“Just relax man!” … “Are you relaxed?”
I heard these things a few times yesterday during my first drum lesson with a man whom I consider to be one of the funkiest cats on the planet, James Gadson. You might remember him on hits like, Use Me or Ain’t No Sunshine…tunes by the great Bill Withers that James laid down the grooves to. Some of my favorite drumming, as a matter of fact. And he could very well be the nicest person I’ve ever met…certainly the nicest musician. That’s the truth. Anyway, he kept telling me, “The key to it is to relax”. What he meant was in reference to the grooves he was showing me but I also interpreted it as a reference to life itself because James is the epitome of cool and just about as relaxed a drummer there ever was. Just check him out in this video and tell me if I’m wrong…
How did I get so lucky?
A couple of weeks ago, a friend of mine called to let me know he had a gig over in Hollywood and that I was invited. A fantastic instrumental soul group called The Gimme 5’s that seldom play in town but are a treat to see and hear. The musicians in the band are all very well-respected local heroes, especially their guitarist, Rick Holmstrom, who has the honor of being the guitarist for the lovely, Mavis Staples. I definitely wanted to go. My friend mentioned their regular drummer wasn’t gonna be playing that night but that James was gonna be filling-in. Double bonus! In order to catch James in Los Angeles, (if you’re not psychic) you have to either be his friend or know some folks who are that will let you know when and where he’s playing because as busy a studio musician as he is (James has made more than 300 recordings in his lifetime) he stays somewhat under the radar…there’s no website or calendar of his gigs listed anywhere. You just have to be in-the-know.

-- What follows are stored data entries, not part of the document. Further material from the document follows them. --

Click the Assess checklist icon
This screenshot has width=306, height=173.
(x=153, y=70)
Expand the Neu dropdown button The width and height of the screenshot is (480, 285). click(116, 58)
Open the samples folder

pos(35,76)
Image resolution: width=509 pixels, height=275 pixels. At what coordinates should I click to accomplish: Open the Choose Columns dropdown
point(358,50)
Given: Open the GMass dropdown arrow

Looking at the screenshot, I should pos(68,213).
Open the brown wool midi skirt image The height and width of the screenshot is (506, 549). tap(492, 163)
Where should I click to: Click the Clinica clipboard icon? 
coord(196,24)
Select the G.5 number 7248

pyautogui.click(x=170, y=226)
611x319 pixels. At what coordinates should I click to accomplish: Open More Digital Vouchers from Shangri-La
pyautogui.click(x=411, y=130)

Elated, I jumped in my car and raced over to see the band. When I got to the venue, there was no parking available in front, so I had to drive around a bit to find a spot. I had the windows rolled down and could hear them playing their first set and the sound of his drums was filling up the street all around me. I was finally able to see and hear one of my drumming heroes up close and the groove was already deep. Parking the car, I sauntered in, grabbed a club soda at the bar and tried to find a good place to see the master at work, as the place quickly began filling up with local folk who were probably as excited as me that he was there.

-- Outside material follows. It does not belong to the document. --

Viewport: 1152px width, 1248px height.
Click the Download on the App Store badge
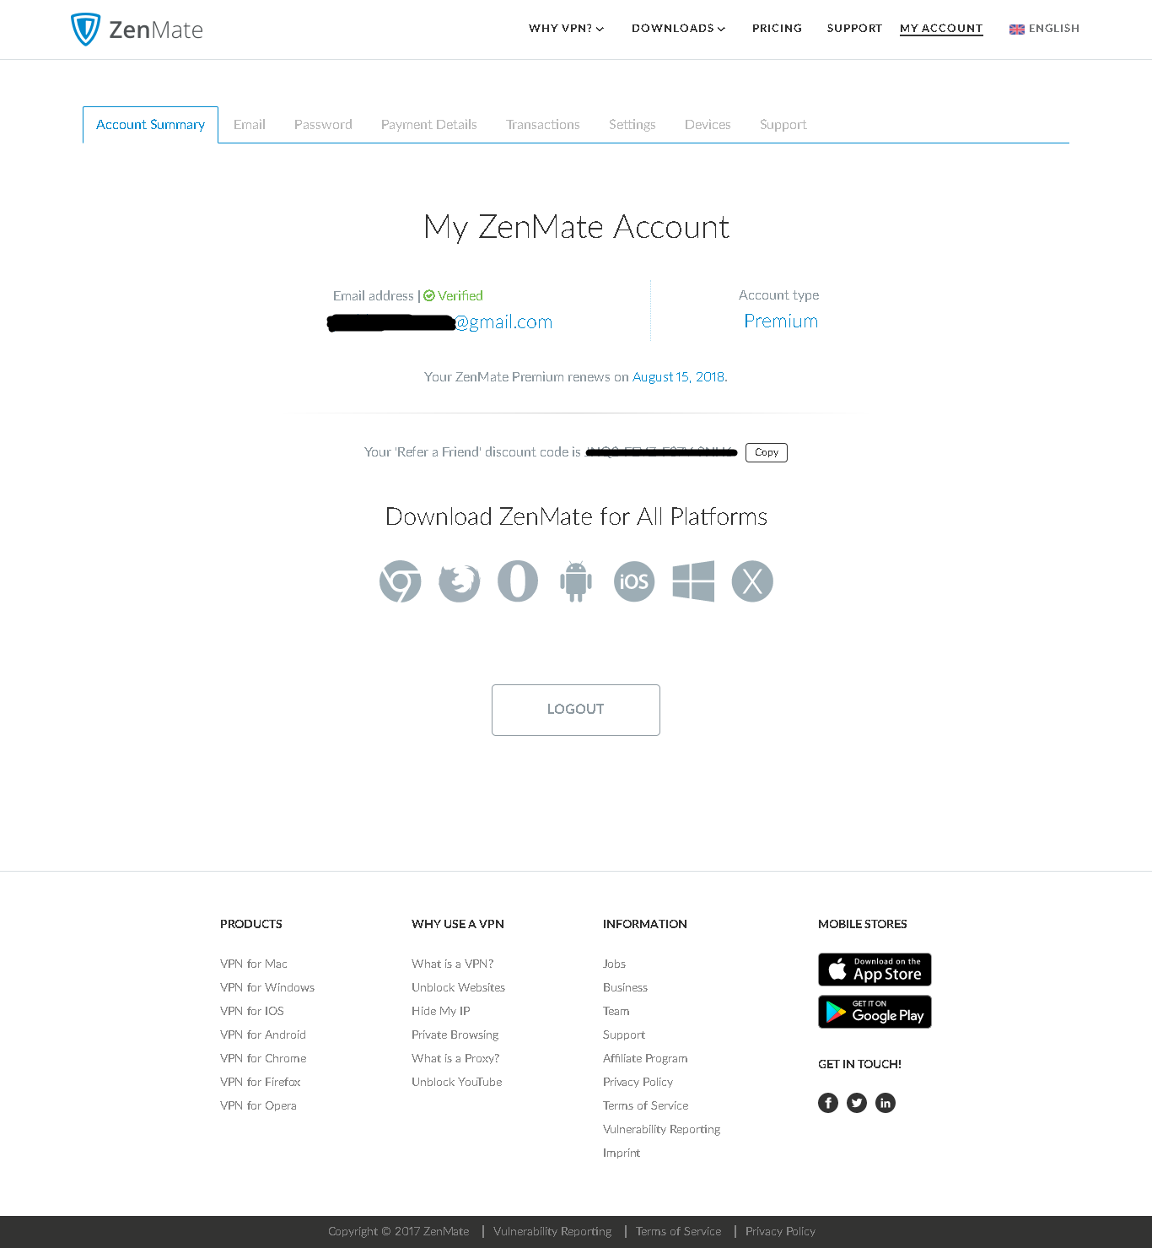point(875,970)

The show was great. Solid, tight band and James was smokin’. For a 73 yr old man, he hasn’t lost a thing and still plays that 16th note funk like it was 1975 all over again. He was tremendous. During set break, I went over to shake his hand and he immediately started talking to me as if we’d known each other forever. A relaxed, gentle vibe. I asked him about his drum set…a gorgeous DW kit with a rather exotic wood-grain finish. “They’re Olive wood”, he said. ‘Took me about seven years to get ’em to sound good too but they sound great now! ‘Go on over there and hit ’em man.” No, sir! As nice of an offer as it was, I left them sitting right where they were and let him know there’d be no way in hell that I was gonna go play his drums right there in front of him. He laughed at me, of course. But I thanked him and said goodbye, got in my car and drove home on a soulful cloud. A couple days later, I emailed him to ask for his contact information, which he gave me right away, so I called and setup a lesson.
And that’s how it happened that I got to study with one of the greatest r&b and soul drummer’s of all-time. I won’t bore you with the rest of it but I will say that it was most definitely the best lesson I’ve ever had. His sage-like advice will stay with me forever, as will these three grooves he gifted as my homework. He recommended I work on them for at least 30 minutes a day “…until they’re boring” and reminded me to stay relaxed. He said if I concentrate on what I’m doing, the grooves will become ingrained into my playing and will open up a whole new thing. He said that it was going to surprise me. Then he added, “When you come back next time, I’ll give you some more.”
Long live King James.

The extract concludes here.